Copy out nothing but the lines from the one holding "Where should I click to: Favorite" through the end of the entries below, exactly as written and without the pictures.

─── INPUT RECORDS

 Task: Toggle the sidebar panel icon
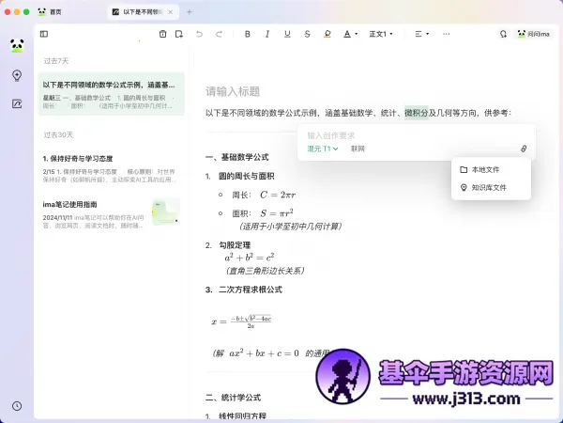[44, 34]
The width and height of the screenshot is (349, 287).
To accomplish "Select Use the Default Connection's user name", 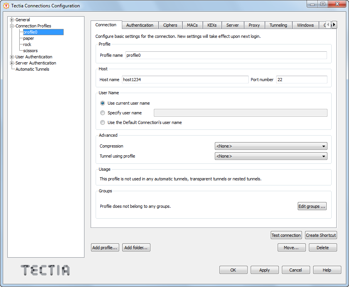I will [x=102, y=122].
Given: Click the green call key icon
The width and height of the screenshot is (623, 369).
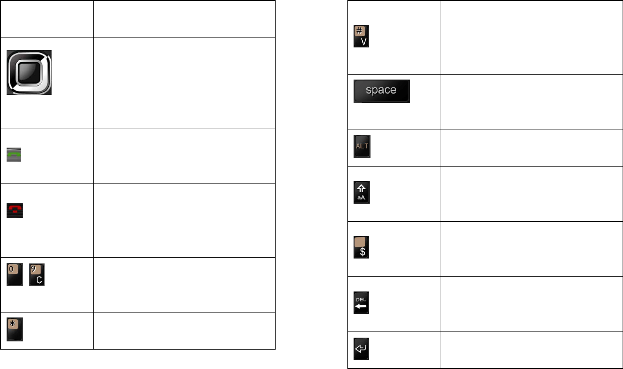Looking at the screenshot, I should (14, 155).
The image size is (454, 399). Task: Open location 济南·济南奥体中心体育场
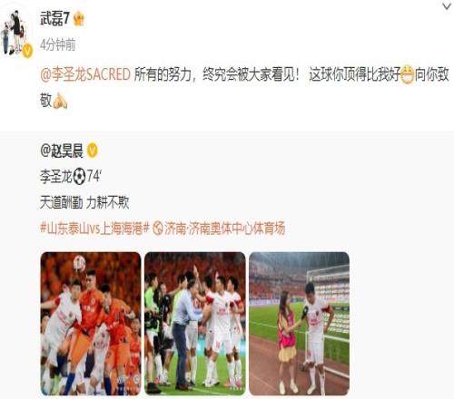(224, 229)
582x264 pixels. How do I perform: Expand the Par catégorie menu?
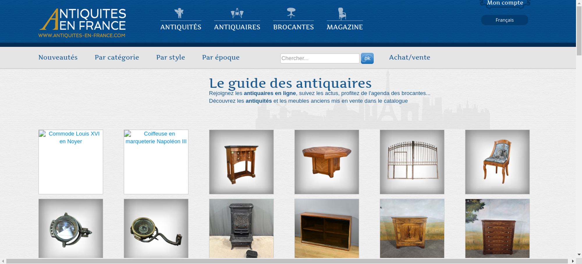point(117,57)
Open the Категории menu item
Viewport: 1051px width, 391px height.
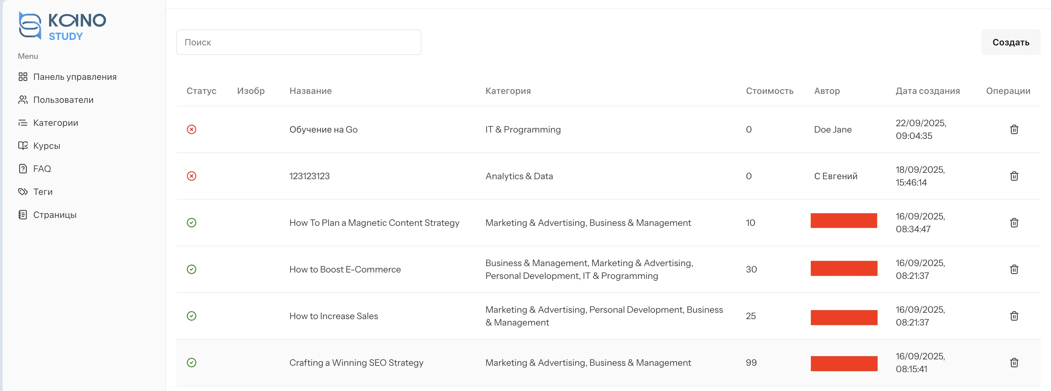point(55,123)
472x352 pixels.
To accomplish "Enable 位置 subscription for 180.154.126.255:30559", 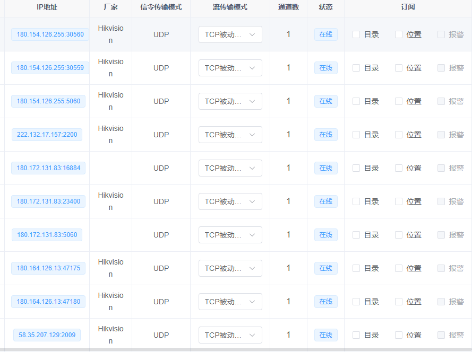I will click(x=398, y=68).
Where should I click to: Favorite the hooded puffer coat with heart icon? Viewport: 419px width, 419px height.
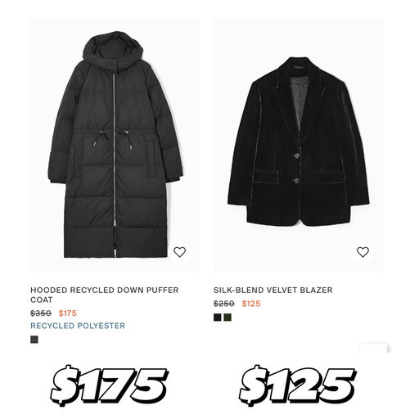point(179,252)
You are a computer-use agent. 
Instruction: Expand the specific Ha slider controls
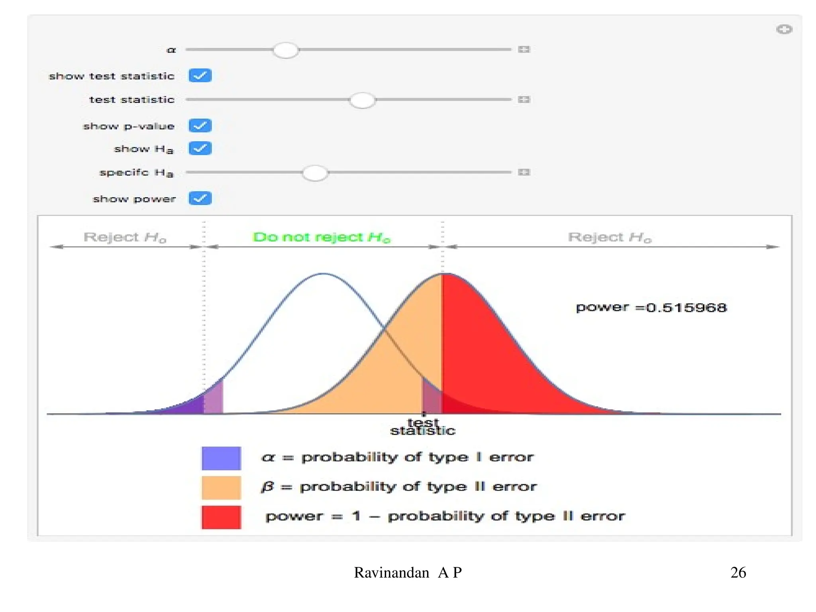[x=524, y=172]
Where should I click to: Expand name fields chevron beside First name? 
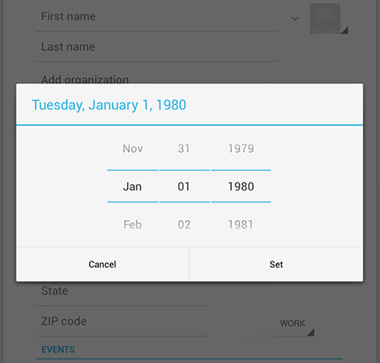coord(295,19)
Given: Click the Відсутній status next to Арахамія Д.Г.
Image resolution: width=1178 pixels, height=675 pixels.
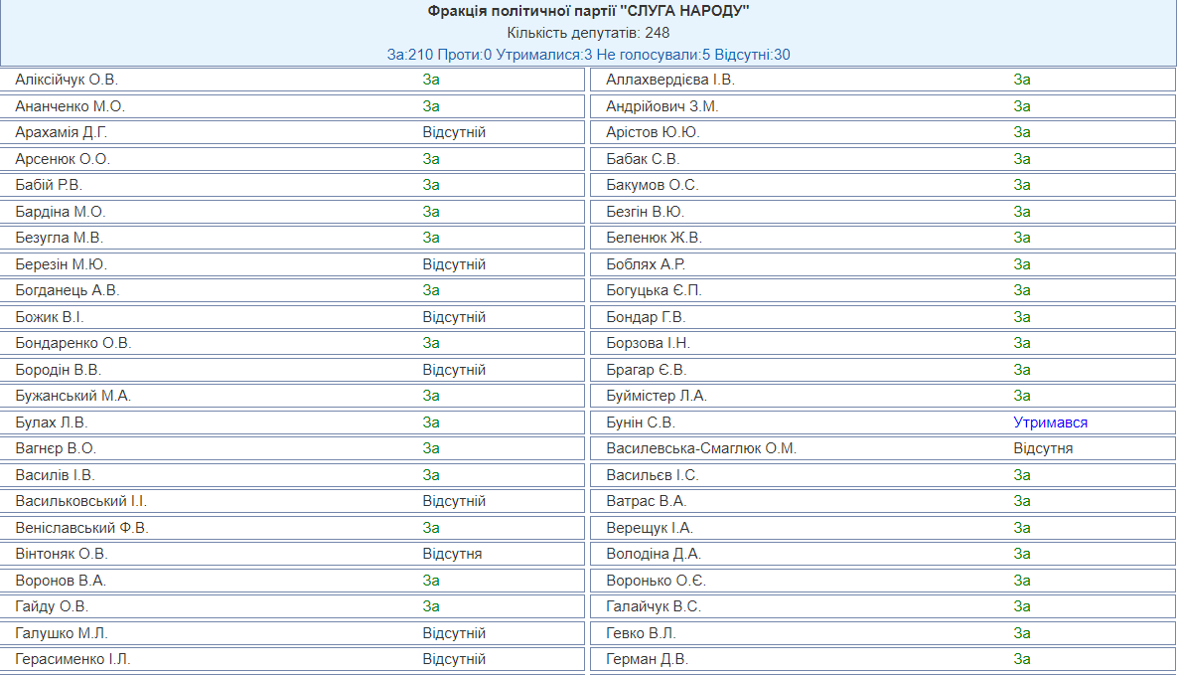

──────

* **TASK ANSWER**
Where should I click to: Favorite the hooded puffer coat with heart icon? Viewport: 419px width, 419px height.
point(179,252)
You are a computer-use agent. 
Instruction: Expand the specific Ha slider controls
[x=524, y=172]
Where should I click to: Expand name fields chevron beside First name? 
coord(295,19)
Given: Click the Відсутній status next to Арахамія Д.Г.
Image resolution: width=1178 pixels, height=675 pixels.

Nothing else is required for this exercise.